> **Source information**:
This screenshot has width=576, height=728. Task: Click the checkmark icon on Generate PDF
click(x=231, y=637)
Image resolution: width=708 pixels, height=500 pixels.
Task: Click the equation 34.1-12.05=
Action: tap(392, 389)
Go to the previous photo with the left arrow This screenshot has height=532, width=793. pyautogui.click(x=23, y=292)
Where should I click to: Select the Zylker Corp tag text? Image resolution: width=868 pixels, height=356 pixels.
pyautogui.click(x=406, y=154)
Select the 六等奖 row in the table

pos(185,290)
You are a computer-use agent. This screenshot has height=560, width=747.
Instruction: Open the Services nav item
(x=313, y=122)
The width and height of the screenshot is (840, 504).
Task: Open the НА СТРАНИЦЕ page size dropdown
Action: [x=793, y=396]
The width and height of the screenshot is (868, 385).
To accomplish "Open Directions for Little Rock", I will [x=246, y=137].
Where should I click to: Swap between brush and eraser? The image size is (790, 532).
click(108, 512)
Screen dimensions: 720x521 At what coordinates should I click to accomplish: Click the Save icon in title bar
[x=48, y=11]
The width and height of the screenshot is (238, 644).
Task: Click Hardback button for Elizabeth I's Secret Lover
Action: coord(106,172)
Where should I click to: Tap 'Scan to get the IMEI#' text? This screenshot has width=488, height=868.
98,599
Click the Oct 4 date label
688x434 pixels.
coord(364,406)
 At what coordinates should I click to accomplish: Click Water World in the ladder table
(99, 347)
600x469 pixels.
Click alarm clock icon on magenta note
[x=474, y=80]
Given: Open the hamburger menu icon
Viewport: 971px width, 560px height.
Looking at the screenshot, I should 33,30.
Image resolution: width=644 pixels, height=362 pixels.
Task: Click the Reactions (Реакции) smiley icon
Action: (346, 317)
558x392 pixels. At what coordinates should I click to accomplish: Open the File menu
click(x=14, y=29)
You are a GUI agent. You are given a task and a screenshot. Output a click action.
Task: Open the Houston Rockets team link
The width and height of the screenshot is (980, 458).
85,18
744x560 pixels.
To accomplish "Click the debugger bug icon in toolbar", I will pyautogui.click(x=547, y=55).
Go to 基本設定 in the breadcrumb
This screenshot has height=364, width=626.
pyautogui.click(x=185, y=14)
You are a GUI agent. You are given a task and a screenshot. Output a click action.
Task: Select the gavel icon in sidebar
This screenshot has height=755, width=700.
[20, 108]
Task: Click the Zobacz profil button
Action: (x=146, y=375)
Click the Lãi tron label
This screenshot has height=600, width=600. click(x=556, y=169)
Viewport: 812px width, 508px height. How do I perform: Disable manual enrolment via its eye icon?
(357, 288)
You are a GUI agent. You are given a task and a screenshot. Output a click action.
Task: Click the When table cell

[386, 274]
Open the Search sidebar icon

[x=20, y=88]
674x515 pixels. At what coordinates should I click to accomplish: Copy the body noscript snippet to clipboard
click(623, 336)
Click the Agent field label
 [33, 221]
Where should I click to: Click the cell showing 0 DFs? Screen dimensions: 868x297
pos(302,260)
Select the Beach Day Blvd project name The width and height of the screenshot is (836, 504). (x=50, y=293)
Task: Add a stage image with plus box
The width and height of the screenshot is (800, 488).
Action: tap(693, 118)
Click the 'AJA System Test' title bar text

> **Exercise brief**:
From the data above, copy every line where "with" appears.

> **Reply to the task**:
Go to the previous photo with the left arrow This screenshot has height=532, width=793. pyautogui.click(x=23, y=292)
Task: Add a stage image with plus box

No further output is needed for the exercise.